→ Records supplied:
* * * * *

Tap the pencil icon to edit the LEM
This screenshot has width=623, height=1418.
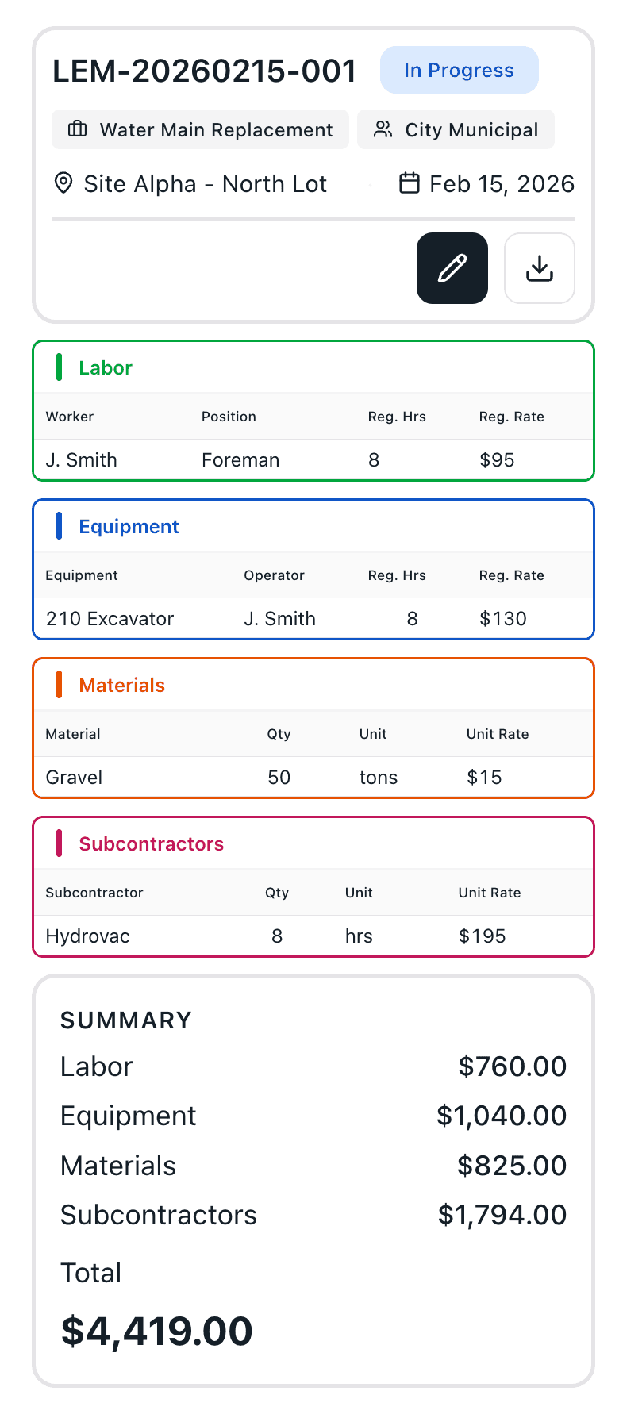[452, 268]
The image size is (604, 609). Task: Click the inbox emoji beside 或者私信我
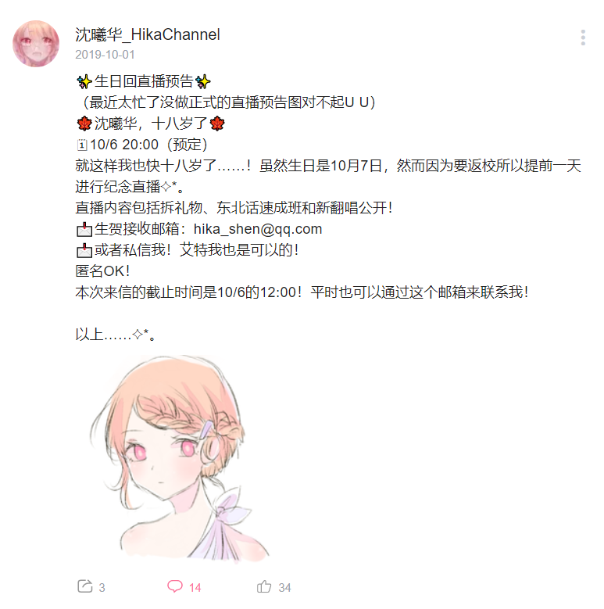pyautogui.click(x=84, y=250)
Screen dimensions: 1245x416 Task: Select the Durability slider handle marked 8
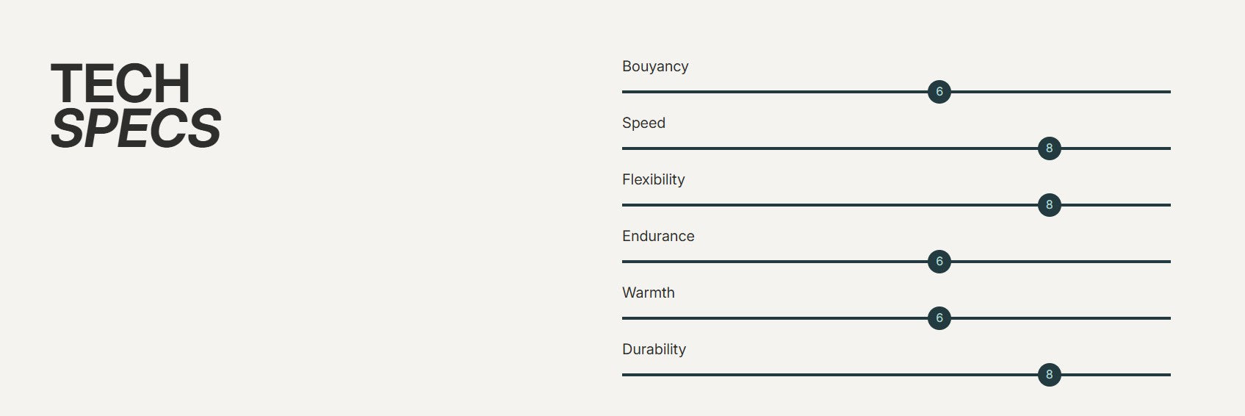(1049, 375)
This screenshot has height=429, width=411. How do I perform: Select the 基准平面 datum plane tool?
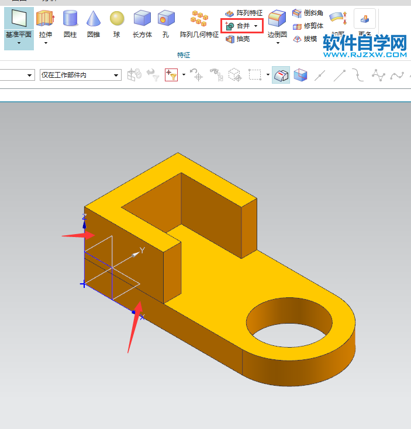pos(19,23)
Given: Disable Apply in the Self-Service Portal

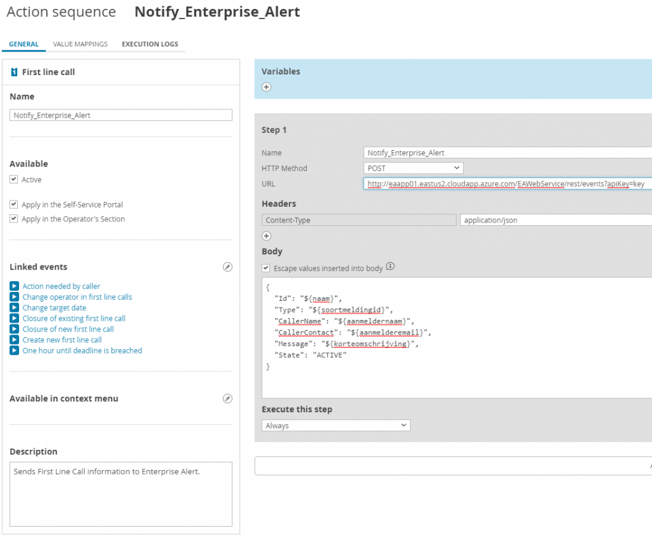Looking at the screenshot, I should point(13,204).
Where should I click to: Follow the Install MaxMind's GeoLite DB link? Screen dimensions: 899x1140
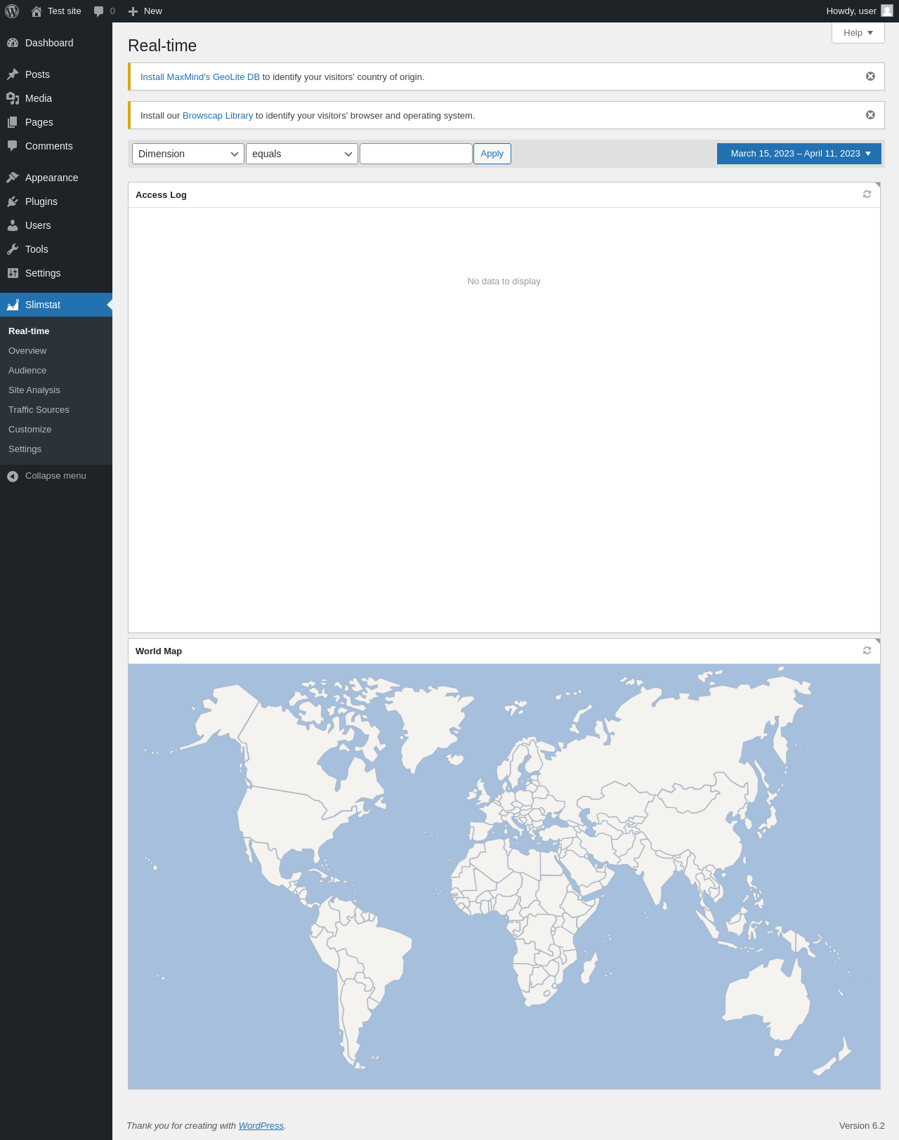pos(199,77)
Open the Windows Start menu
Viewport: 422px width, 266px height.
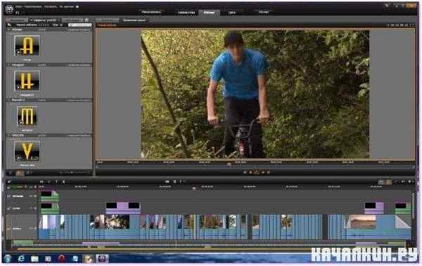point(8,258)
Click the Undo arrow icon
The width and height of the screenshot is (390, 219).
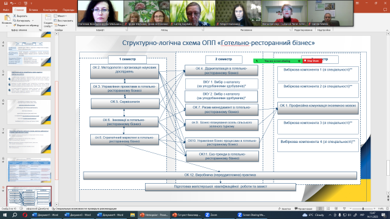coord(12,3)
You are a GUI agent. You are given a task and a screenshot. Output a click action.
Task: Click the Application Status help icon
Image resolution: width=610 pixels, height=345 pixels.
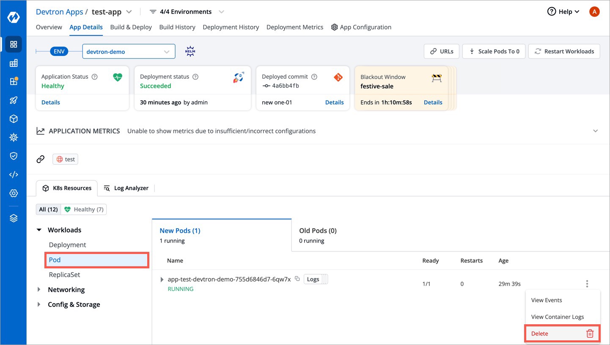[95, 77]
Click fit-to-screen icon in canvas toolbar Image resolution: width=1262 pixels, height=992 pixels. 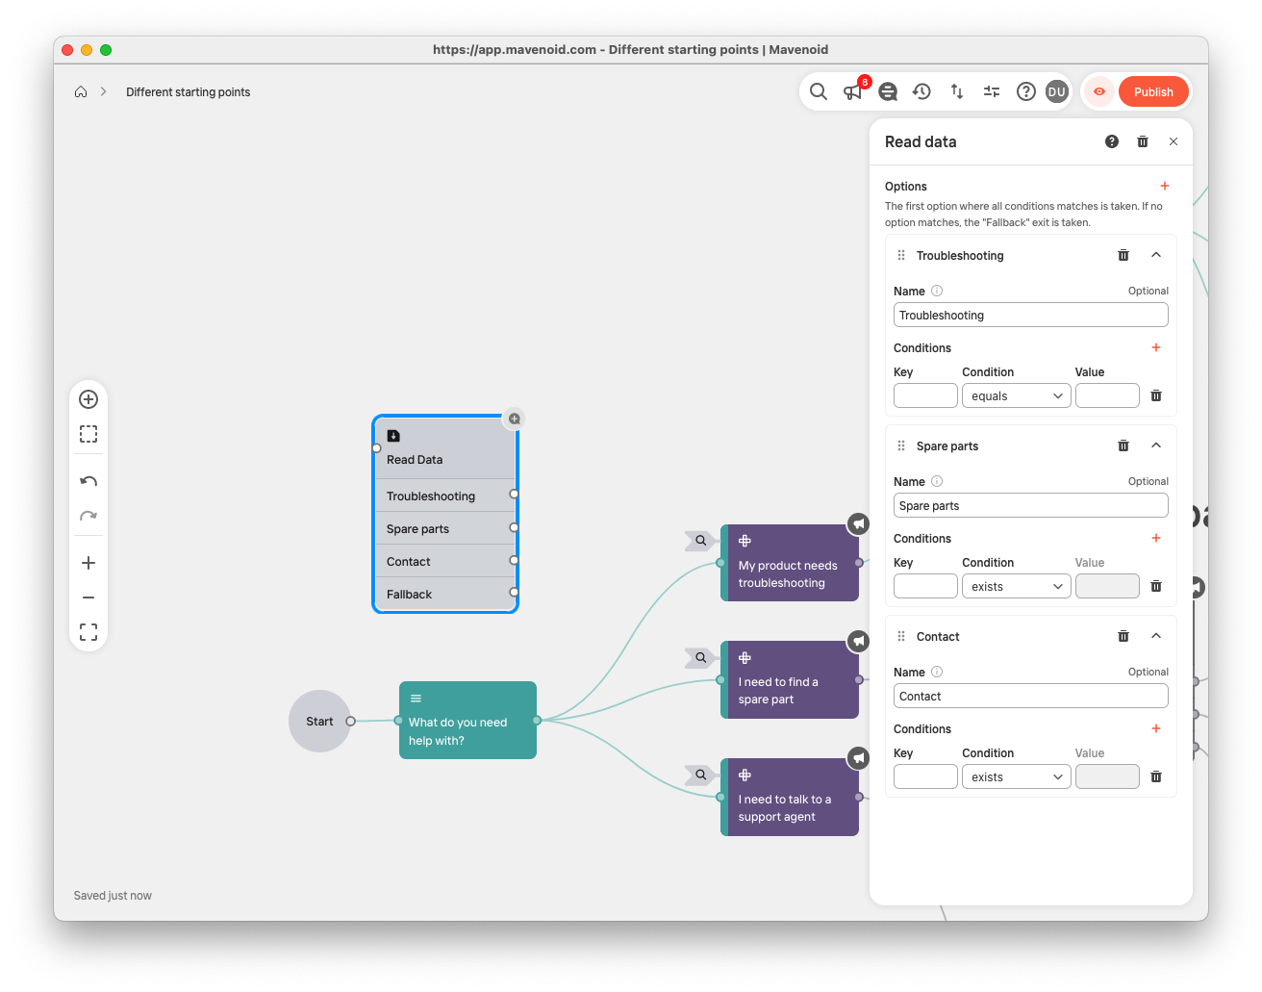click(x=88, y=632)
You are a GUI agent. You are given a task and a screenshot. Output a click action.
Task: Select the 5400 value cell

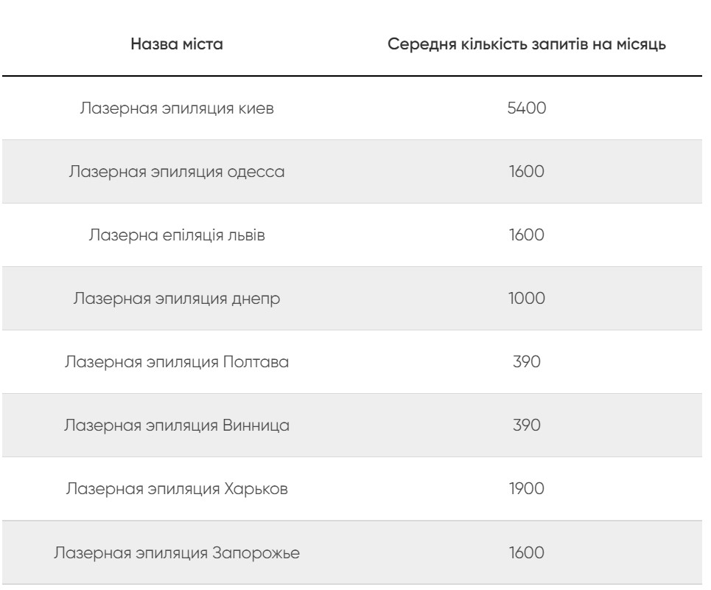pyautogui.click(x=527, y=108)
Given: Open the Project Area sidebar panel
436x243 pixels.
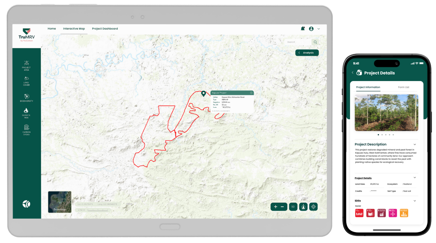Looking at the screenshot, I should click(x=26, y=65).
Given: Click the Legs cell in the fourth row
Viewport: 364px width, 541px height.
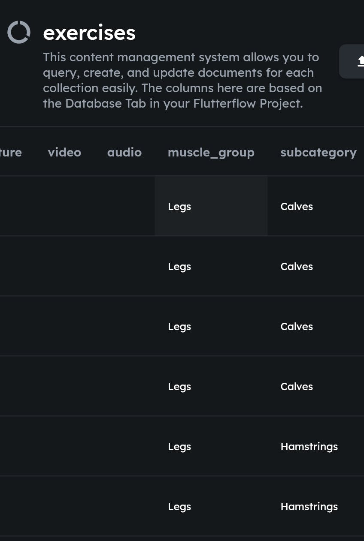Looking at the screenshot, I should point(179,386).
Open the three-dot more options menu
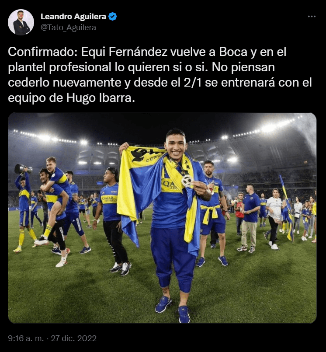This screenshot has height=352, width=326. [312, 17]
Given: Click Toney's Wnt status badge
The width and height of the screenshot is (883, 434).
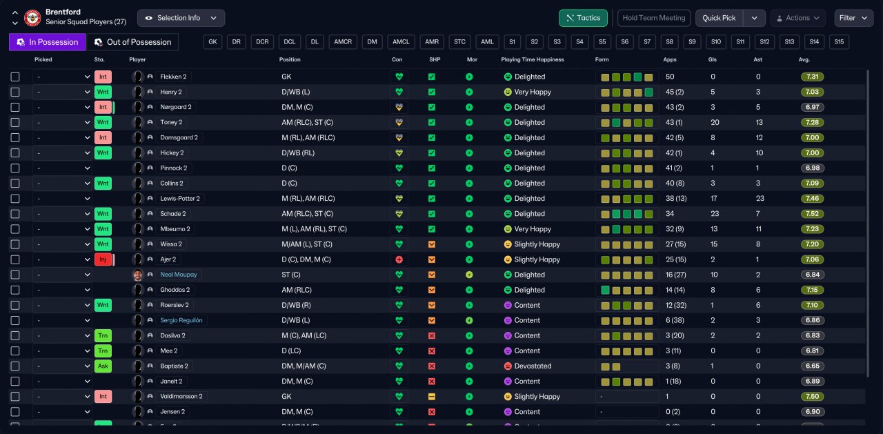Looking at the screenshot, I should point(103,123).
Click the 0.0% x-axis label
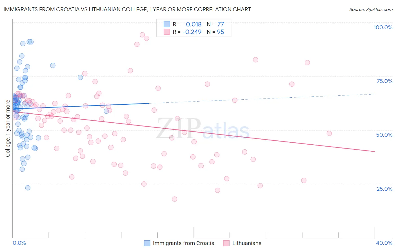Image resolution: width=396 pixels, height=251 pixels. click(x=19, y=243)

* * * * *

→ Work to be completed: Write out an exact copy of the lines beginning at the line that contains "436x243 pixels." and ending at the last line of the listing. Exclude pictures.

→ Solution below:
436x243 pixels.
Looking at the screenshot, I should click(x=26, y=65).
Given: Click the Legs cell in the fourth row
Viewport: 364px width, 541px height.
Looking at the screenshot, I should point(179,386).
Open the three-dot more options menu
This screenshot has height=352, width=326. [312, 17]
Given: Click Toney's Wnt status badge
The width and height of the screenshot is (883, 434).
Looking at the screenshot, I should point(103,123).
Click the 0.0% x-axis label
Image resolution: width=396 pixels, height=251 pixels. click(x=19, y=243)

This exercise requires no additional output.